I take my 18-month old to daycare each morning, before parking my car a few streets away and catching the train into work. It is terrifying to think that one day I might just forget to drop him off.
My partner usually picks him up in the evening. About 6 months ago she was busy so I did it. I picked him up, drove home, parked the car in the garage and walked straight into the house. Something felt wrong, but it was maybe 30 seconds until I realised I'd left him in the car. He was completely fine, but it put the fear of God into me.
Anyway, I'll contribute my poorly thought out technical solution - a thermal camera that monitors the seats for warm bodies, if you lock the car when present it beeps the horn.
grumpymuppet · 4h ago
There are enormous pressures on a new parent -- stress about getting back to a normal work routine and lack of sleep compound into a unique kind of stress and things start to slip.

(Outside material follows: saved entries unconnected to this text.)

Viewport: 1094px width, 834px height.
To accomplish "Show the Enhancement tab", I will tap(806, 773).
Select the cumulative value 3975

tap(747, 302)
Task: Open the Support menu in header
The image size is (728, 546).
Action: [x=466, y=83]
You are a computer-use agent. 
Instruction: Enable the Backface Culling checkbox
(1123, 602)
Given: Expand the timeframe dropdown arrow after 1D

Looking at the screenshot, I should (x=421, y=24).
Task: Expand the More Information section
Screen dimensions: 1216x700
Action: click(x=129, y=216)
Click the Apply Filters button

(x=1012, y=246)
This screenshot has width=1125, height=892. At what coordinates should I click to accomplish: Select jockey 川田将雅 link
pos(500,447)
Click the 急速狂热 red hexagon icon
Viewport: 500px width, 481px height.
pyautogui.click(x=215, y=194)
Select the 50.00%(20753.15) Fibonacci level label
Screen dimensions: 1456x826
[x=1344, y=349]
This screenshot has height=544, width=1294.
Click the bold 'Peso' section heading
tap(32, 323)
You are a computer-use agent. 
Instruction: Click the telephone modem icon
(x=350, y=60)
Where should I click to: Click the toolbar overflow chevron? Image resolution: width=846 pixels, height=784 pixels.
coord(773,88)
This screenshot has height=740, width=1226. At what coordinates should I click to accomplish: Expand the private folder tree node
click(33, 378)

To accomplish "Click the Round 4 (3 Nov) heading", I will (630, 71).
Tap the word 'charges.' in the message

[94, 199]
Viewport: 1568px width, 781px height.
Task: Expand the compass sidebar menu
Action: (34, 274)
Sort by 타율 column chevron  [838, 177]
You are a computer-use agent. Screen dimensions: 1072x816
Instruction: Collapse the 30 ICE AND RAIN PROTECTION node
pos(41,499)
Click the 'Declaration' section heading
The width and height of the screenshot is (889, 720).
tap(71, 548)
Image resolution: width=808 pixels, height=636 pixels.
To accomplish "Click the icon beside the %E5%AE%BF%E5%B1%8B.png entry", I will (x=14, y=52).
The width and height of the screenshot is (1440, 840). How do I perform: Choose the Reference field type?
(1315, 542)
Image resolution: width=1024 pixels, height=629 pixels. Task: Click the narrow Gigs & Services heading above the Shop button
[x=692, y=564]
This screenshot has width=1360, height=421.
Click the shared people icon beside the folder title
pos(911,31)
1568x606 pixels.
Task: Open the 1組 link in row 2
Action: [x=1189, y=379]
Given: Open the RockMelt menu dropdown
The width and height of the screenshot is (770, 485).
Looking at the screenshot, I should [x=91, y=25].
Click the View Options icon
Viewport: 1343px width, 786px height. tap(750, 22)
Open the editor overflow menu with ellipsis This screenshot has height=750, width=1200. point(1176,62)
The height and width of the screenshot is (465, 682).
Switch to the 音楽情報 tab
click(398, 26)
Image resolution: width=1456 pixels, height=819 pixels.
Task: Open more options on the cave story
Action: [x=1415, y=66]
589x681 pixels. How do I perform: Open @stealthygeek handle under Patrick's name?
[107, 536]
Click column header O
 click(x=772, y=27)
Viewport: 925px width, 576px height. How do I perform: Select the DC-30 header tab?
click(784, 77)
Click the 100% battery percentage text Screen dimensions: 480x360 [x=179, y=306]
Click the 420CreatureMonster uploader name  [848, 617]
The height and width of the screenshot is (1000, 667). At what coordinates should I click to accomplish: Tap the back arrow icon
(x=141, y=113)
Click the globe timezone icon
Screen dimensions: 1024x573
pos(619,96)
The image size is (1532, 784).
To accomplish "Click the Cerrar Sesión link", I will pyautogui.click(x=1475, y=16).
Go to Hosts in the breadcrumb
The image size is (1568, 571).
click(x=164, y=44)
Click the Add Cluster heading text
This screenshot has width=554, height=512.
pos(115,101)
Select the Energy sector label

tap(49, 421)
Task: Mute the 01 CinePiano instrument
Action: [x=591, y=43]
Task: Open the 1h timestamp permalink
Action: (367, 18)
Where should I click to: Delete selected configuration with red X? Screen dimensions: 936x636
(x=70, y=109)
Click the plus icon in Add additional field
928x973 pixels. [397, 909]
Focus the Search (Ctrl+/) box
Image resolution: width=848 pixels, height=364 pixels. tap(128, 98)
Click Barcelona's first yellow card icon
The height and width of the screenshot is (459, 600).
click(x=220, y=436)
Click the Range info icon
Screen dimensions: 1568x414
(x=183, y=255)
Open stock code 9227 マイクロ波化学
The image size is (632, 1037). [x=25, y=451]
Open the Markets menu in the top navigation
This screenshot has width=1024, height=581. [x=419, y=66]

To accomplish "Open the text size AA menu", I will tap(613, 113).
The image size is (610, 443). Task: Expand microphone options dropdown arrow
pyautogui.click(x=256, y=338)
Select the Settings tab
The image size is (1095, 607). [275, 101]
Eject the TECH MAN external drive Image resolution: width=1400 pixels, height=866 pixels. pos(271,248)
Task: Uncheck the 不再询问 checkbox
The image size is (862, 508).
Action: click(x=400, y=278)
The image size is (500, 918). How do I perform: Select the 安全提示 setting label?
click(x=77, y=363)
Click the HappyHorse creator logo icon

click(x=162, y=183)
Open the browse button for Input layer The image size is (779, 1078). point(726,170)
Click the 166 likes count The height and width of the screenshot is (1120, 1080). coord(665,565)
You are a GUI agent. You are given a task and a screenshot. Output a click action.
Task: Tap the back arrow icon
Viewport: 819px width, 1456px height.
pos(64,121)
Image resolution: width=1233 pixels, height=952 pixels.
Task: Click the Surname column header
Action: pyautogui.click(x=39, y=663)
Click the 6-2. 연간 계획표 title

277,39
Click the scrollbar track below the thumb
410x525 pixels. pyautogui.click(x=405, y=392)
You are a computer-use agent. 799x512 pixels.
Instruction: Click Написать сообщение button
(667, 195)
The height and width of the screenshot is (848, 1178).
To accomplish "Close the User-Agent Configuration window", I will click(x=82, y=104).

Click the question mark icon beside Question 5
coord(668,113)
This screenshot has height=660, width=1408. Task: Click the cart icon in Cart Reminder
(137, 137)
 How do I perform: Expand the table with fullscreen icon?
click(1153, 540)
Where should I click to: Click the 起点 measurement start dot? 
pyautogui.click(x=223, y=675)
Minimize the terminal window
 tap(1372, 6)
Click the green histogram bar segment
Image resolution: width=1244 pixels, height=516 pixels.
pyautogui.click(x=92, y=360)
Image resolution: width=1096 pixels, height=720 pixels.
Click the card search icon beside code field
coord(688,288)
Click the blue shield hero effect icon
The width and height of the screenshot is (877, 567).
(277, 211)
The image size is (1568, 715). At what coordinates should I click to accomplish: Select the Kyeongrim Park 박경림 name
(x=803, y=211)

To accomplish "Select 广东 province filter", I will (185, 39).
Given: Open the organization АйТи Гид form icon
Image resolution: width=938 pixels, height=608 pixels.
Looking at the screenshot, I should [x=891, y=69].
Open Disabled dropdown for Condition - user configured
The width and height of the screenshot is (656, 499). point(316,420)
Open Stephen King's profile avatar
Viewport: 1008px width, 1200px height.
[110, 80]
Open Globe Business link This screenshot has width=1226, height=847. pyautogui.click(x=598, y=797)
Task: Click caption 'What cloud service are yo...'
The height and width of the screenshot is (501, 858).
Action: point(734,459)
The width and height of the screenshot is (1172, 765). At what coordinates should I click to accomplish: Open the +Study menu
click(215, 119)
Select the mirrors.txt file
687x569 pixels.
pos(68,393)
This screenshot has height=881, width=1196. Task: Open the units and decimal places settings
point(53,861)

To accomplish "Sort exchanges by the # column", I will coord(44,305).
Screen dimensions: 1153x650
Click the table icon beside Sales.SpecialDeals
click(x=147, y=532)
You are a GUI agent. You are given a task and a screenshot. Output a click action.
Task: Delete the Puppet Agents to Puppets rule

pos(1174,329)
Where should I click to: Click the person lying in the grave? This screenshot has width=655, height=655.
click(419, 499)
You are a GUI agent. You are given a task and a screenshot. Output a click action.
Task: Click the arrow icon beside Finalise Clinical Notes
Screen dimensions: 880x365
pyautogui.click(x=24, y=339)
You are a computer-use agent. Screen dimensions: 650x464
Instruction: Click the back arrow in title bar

For me: I decided I could just slow down a bit. Standing out isn't worth the stress. I don't want to slack, but I don't feel compelled to cram productivity into every moment.
UltraSane · 5h ago
Some parents take their shoe off and put it near the child seat and put it back on when you drop the child off. If you forget to drop the kid off you will realize it when you notice you are wearing only one shoe. There are also apps that you can use to log a drop off so your spouse can see and verify.
Putting a air tag or other tracker on the child with a time based geofence is also pretty effective. It should alarm if the child is not at day care when they should be and alarm if the child is near work since you normally don't bring children to work.
bombcar · 4h ago
AirTag works almost perfectly for that - you can give it area where it shouldn’t alarm when you’re not near it.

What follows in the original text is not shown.